My brand new SU electronic fuel pump appears to have died. The pump worked fine after installation in March, but I let it sit for a while to prepare another car for several trips including MG 2006 and now it does not work. Any thoughts on what to check with out tearing into and voiding any waranty available? I have checked all connections, confirmed power with a voltmeter and now removed and hooked up directly to power, still nothing.
Scott Shirk

Have you tried tapping it with a screwdriver handle?

Hi Scott.

This is not unusual after standing, and Kimberly's suggestion of giving it a tap stands a good chance of getting things moving. Tap the body of the pump near the plastic cap, but not the actual plastic cap.

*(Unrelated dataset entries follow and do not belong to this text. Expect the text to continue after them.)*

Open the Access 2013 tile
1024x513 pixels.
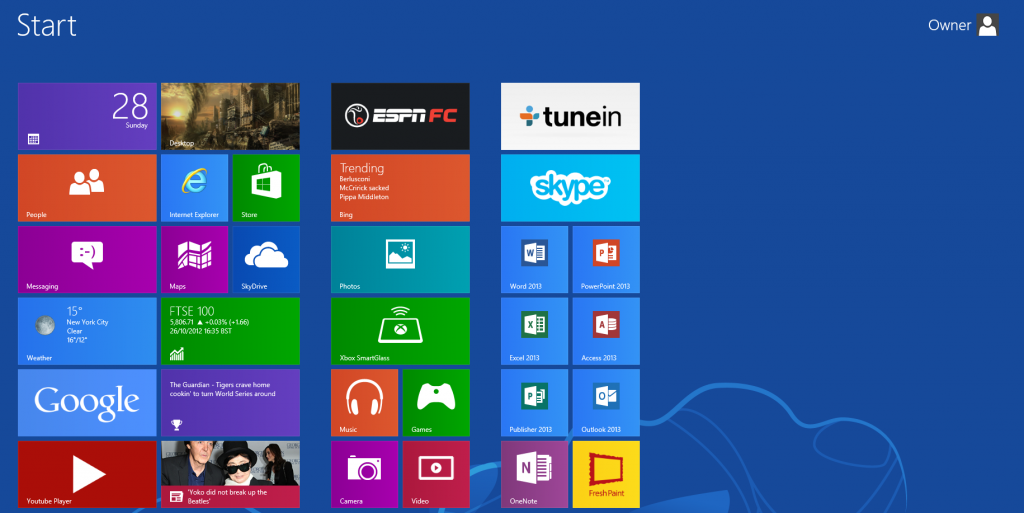pyautogui.click(x=605, y=330)
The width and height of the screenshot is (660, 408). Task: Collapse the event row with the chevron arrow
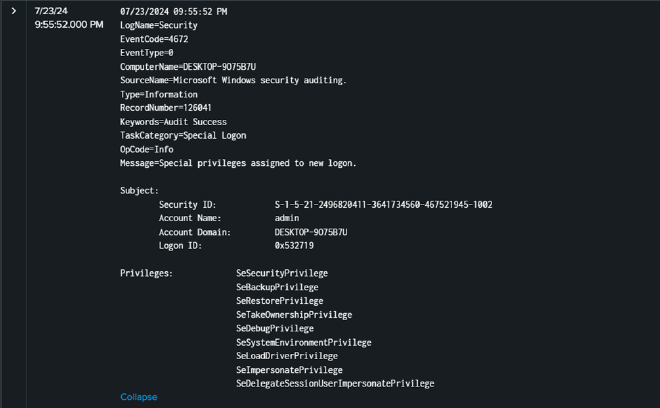[14, 11]
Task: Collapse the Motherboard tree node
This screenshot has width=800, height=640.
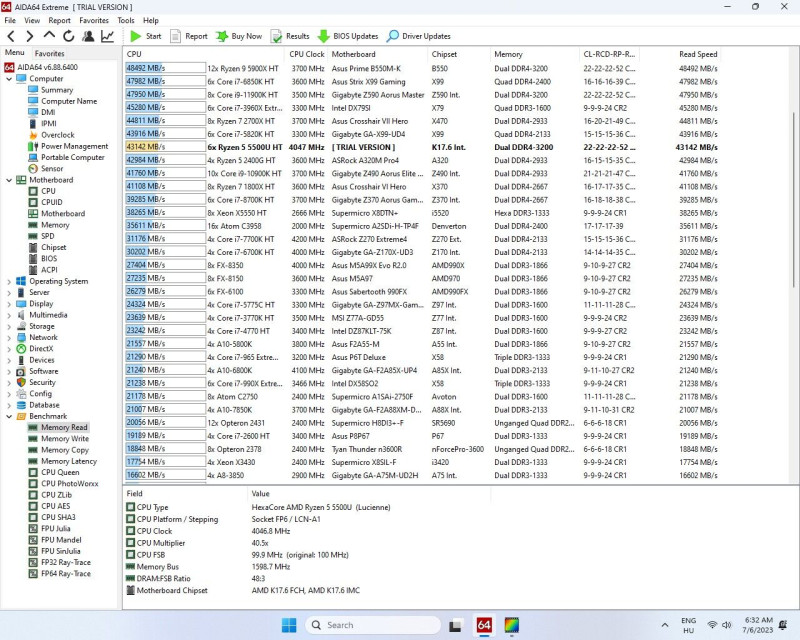Action: pos(9,180)
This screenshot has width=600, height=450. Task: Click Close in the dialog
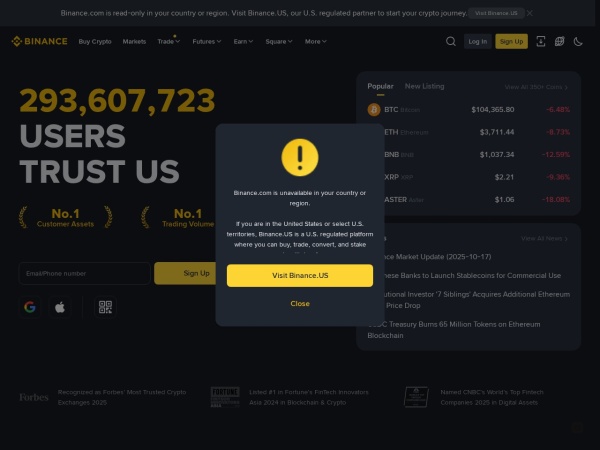point(300,303)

If that doesn't work make sure that you have volts on the input connection and NO volts on the body (suggesting a bad earth).

If still no joy, remove the plastic cap and carefully and gently clean the contacts with a little rough paper (yes, heavy ordinary paper), don't get the 20 grit emery cloth out !.


If I'm reading Scott's post correctly he has the full electronic fuel pump without contacts. No hammer needed or cantacts to clean. Dave DuBois may have some tips for additional checks on this type of pump.

Clifton Gordon

Hi all.

Guilty as charged, I answered a question that I thought I knew the answer to, not the question that had actually been asked !.

My suggestions regarding checking for supply volts and a good earth now seem more relevant.


I like Don's second suggestion much better. The all electronig pumps, having no points in them, don't respond to tapping.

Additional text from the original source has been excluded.